TPP(環太平洋戦略的経済連携協定)を巡り、日本と交渉メンバー9カ国の事前協議が行われている。米国、オーストラリア、ニュージーランド以外の6カ国は日本の参加に合意しているようである。日本は自身の意思を明確にしなければならない。

TPPに対しては、農業などの自由化進展に反対する人々や、米国の圧力により日本の制度が崩壊すると叫ぶ人々の声が大きい。根底にあるのは変化に対する強い恐れだろう。だが、日本がこのまま変化を拒絶し、農業改革を怠り、財政危機に目を背け、少子化への対策を欠いていけば、日本の「失われた20年」が「失われた30年」となるのは目に見えている。

TPPへの参加は単に自由化のメリットを享受するだけでなく、中長期的な展望を拓くきっかけとなる。それを理解するには、TPPの戦略的な意味を知らなければならない。

<東アジアの新しいルールを作れ>

日本の将来の繁栄は、大きく成長する東アジアの活力を生かすことができるかがカギになる。東アジアが中国の軍事的拡張や「国家資本主義的」経済活動に脅かされるのを回避しなければならない。安全保障と経済の両面で急速な大国化の道を歩む中国と建設的に向き合うことこそが、日本の最大の戦略的課題である。

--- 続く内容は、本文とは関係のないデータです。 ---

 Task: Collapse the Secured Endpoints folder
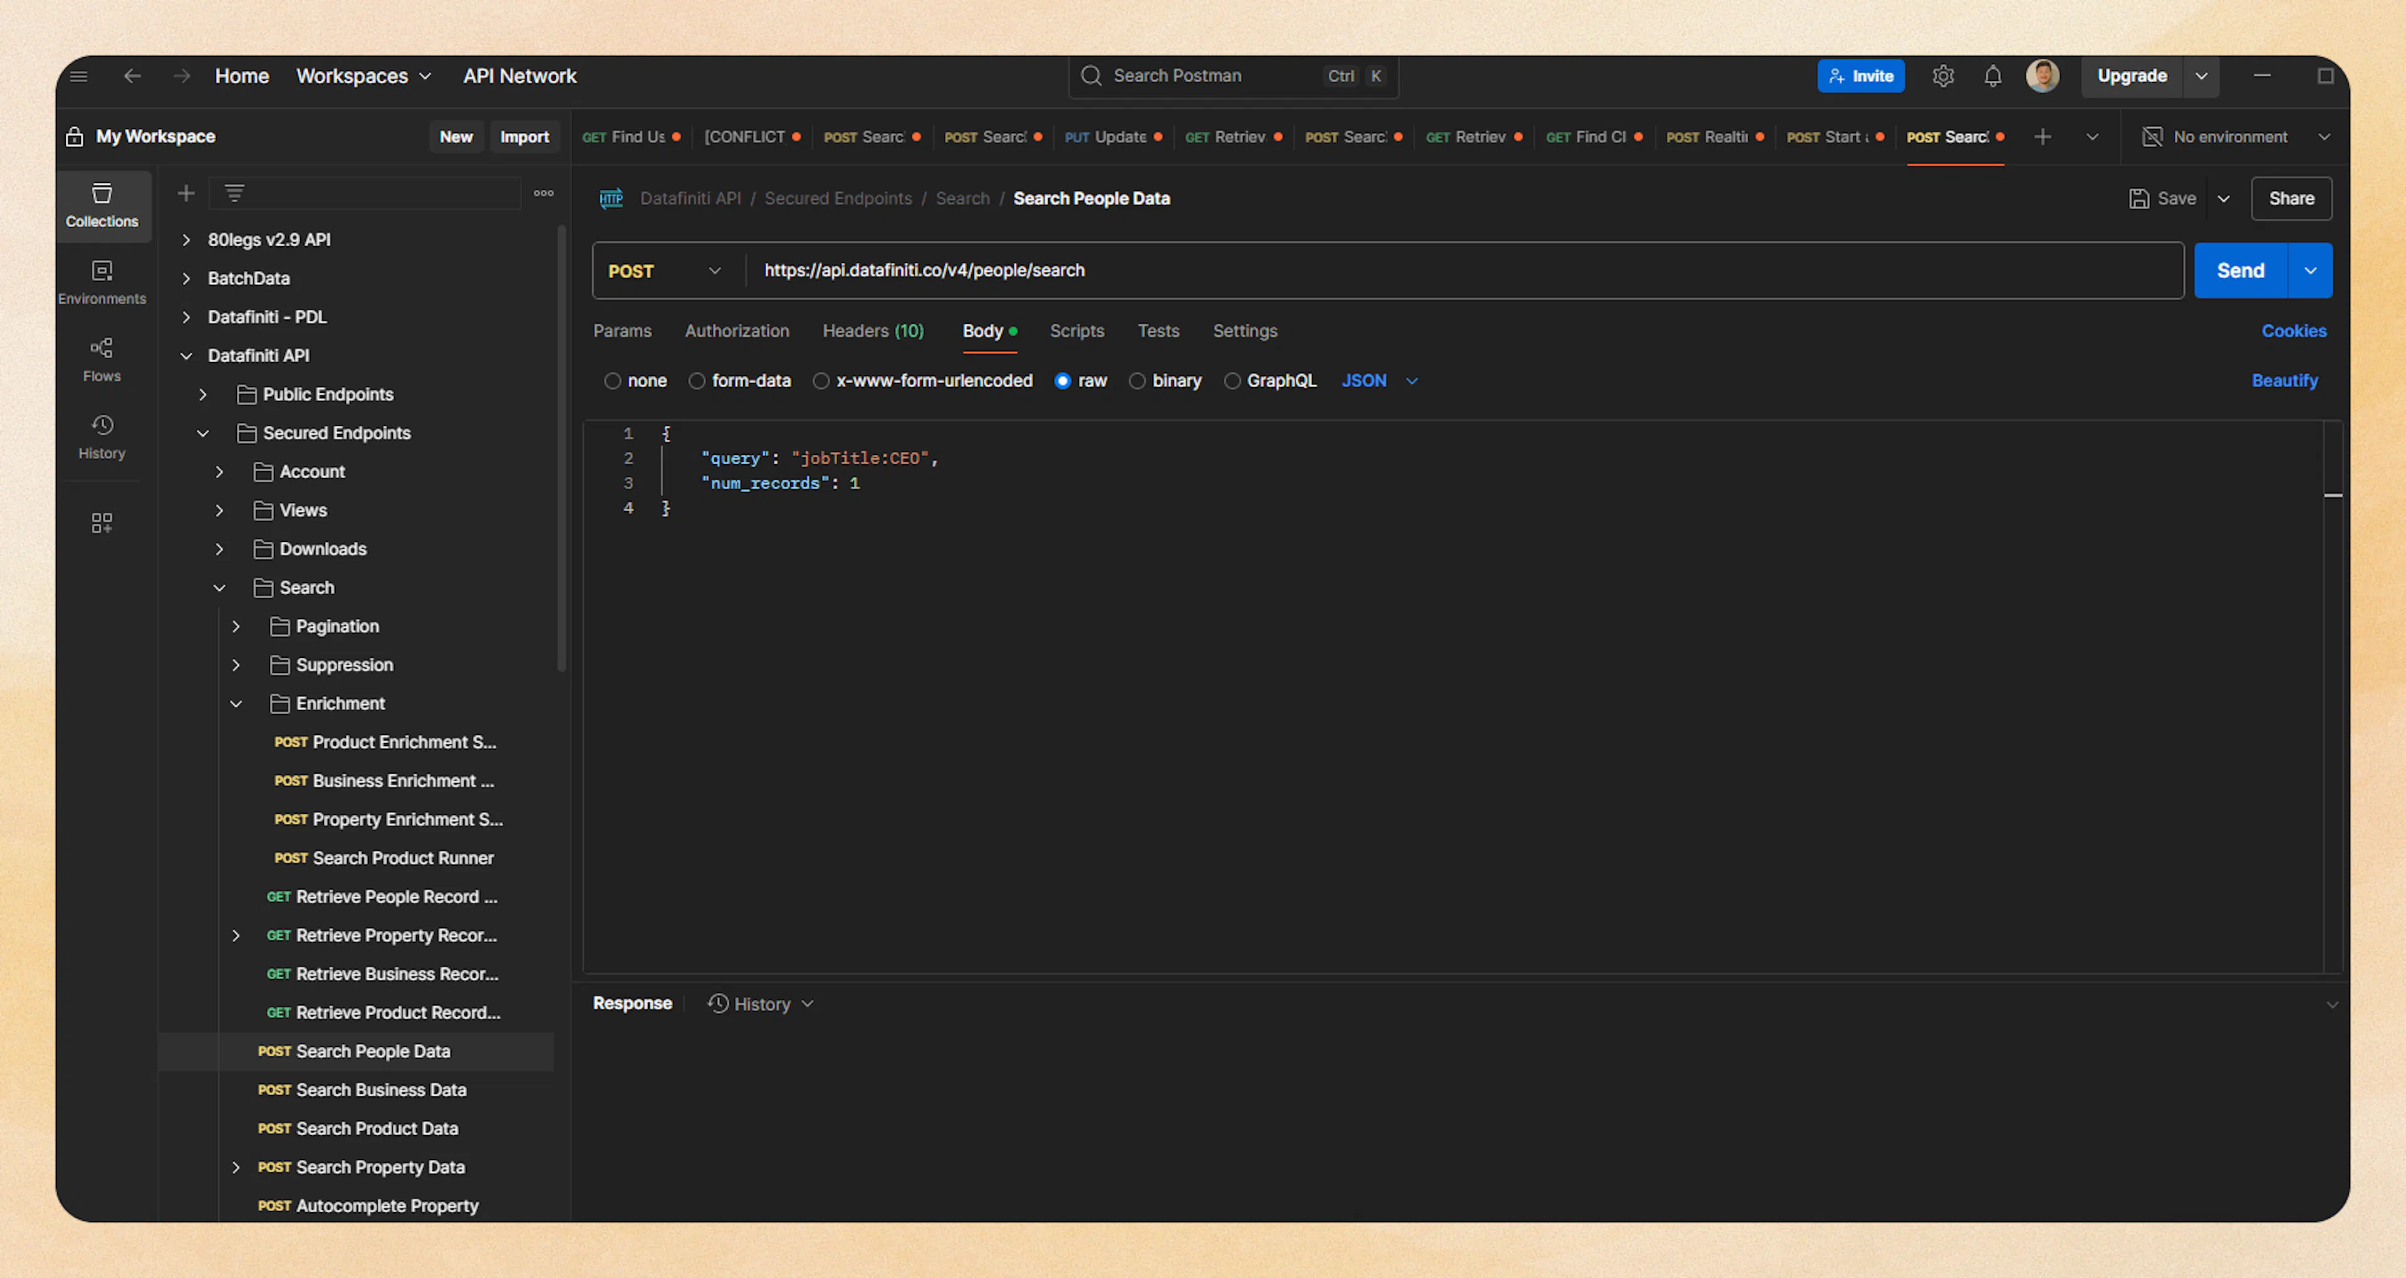[203, 433]
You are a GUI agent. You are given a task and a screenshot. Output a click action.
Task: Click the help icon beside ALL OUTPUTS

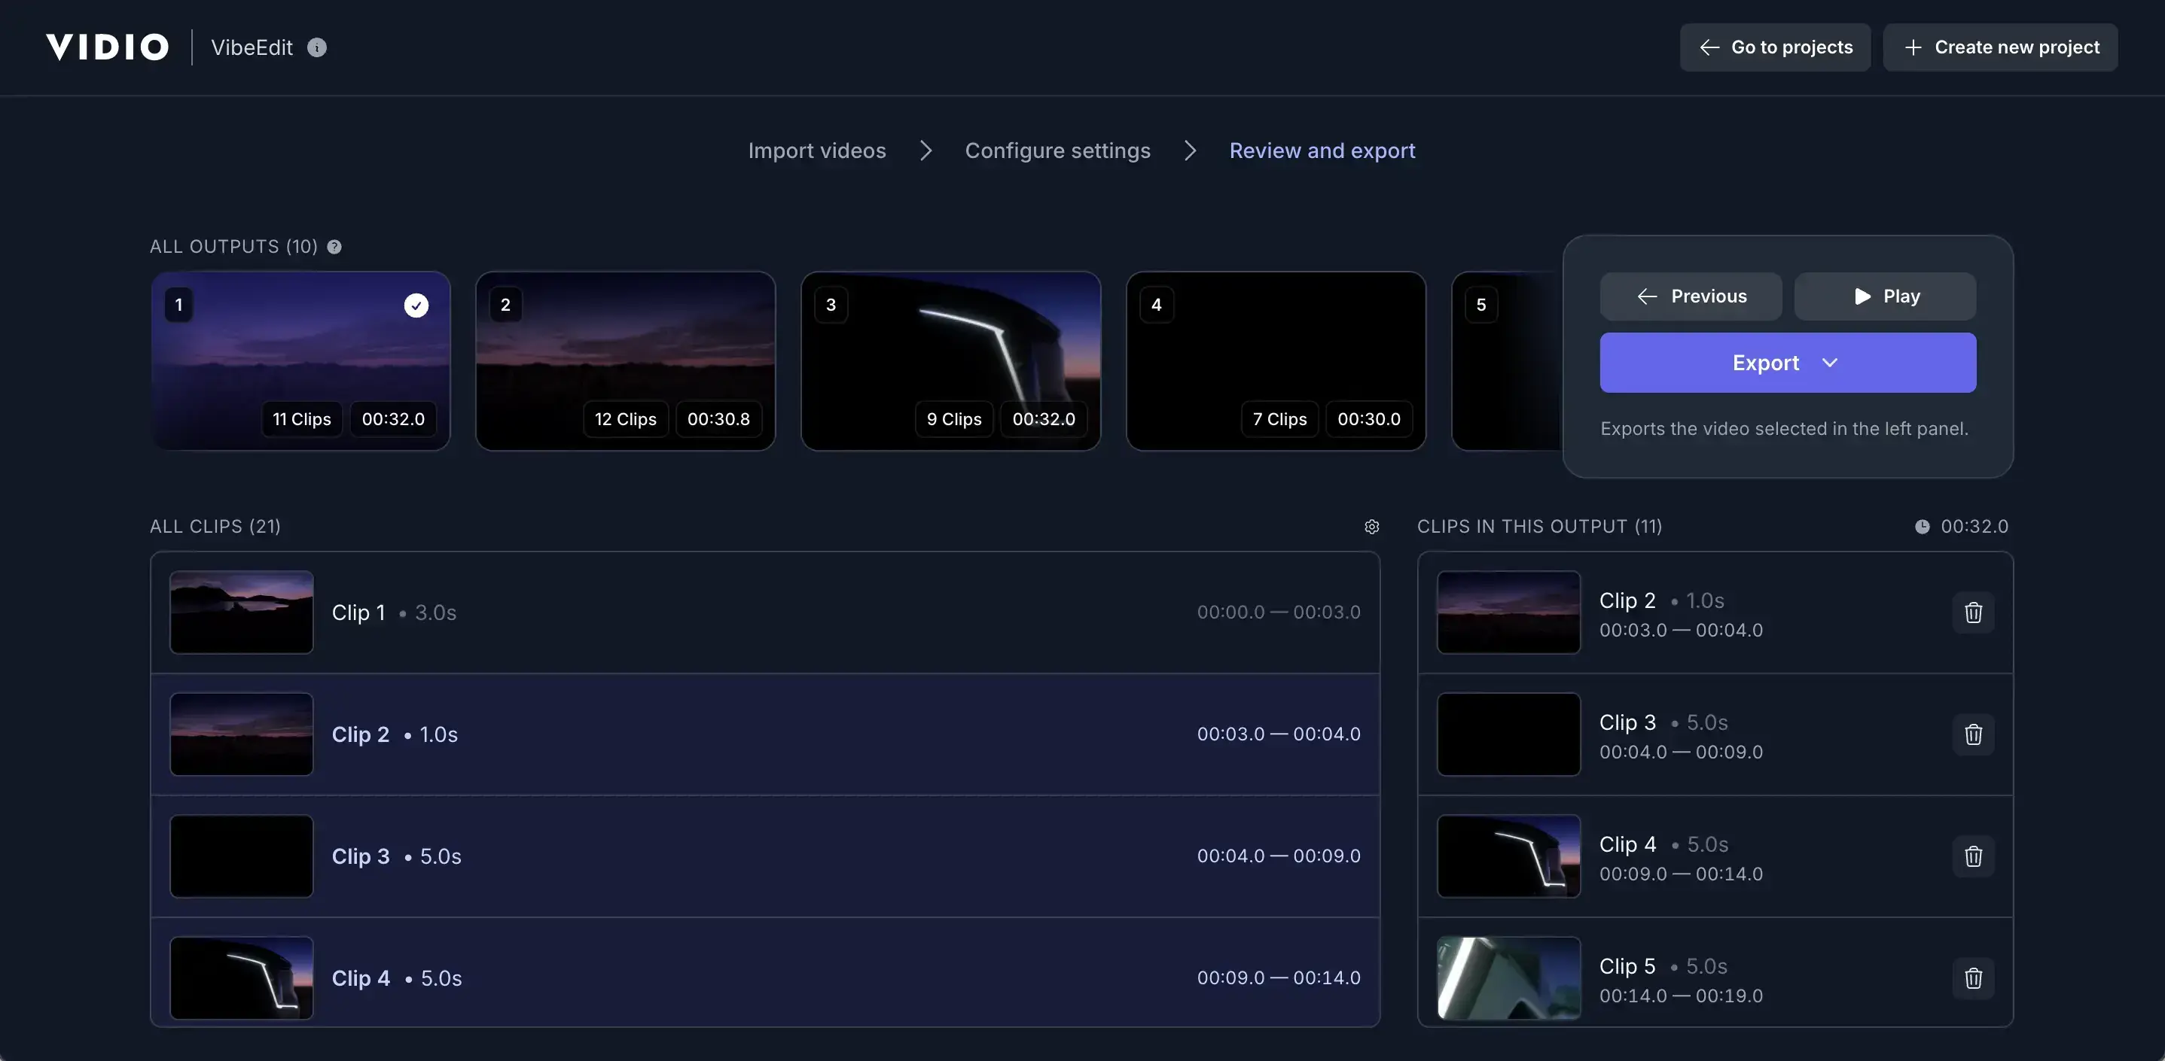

安全保障面では、中国は東シナ海や南シナ海での活発な海軍活動や急速な軍備の近代化を進めている。これに対し米国は、「アジアへの回帰」と言われる戦略変更の下、オーストラリアへの海兵隊配置やシンガポールへの戦艦配備、東アジア首脳会議への正式参加など、東アジアにおけるプレゼンスを拡大した。日本も普天間問題を相対化し、米国との中長期的な安保体制について早急に協議を進めなければならない。

その一方で、飛躍的に拡大していく相互依存関係を見れば、中国を疎外して利益が得られるわけではない。まずは、貿易経済面でこの地域に明確なルールを確立し、中国を関与させていくことが必須となる。TPPの最大の戦略的意義はここにある。

10年後、20年後の世界を考える時、世界第1位の経済大国となるかもしれない中国が、どのようなルールの下にあるのかは致命的に重要である。中国が開放的で自由な市場メカニズムを拡大していくためにはTPPがモデルとなる。

現在、交渉が継続している分野は、自由化のほか、知的財産権、政府調達、労働、環境、紛争解決といった自由貿易経済体制の基本的ルールを定めるものである。この中には国営企業の定義や行動ルールも含まれる。

中国が現時点でTPP交渉に参加することは、国内の法体制から見て現実的ではない。だが、日本も参加したTPPが成立すれば、これは環太平洋のルールとなり、将来、必ずや中国は参加せざるを得なくなる。

日本の利益は明確である。日本はできるだけ早くTPP交渉に参加し、この地域の経済・貿易のモデルとなるルール作りに参画しなければならない。実態的な経済利益から見れば、東アジアの経済統合を進めることも重要で、日中韓の経済連携協定や東アジア16カ国の地域経済連携協定の交渉に向けリーダーシップを発揮すべきである。

TPPに参加し得ないということになれば、日本の経済・社会の沈滞化は加速度的に進むだろう。「決断できない日本」「変化できない日本」「戦略観の欠けた日本」というイメージが国際社会に定着するだけではなく、変化への大きな機会を喪失するのは、誠に残念なことである。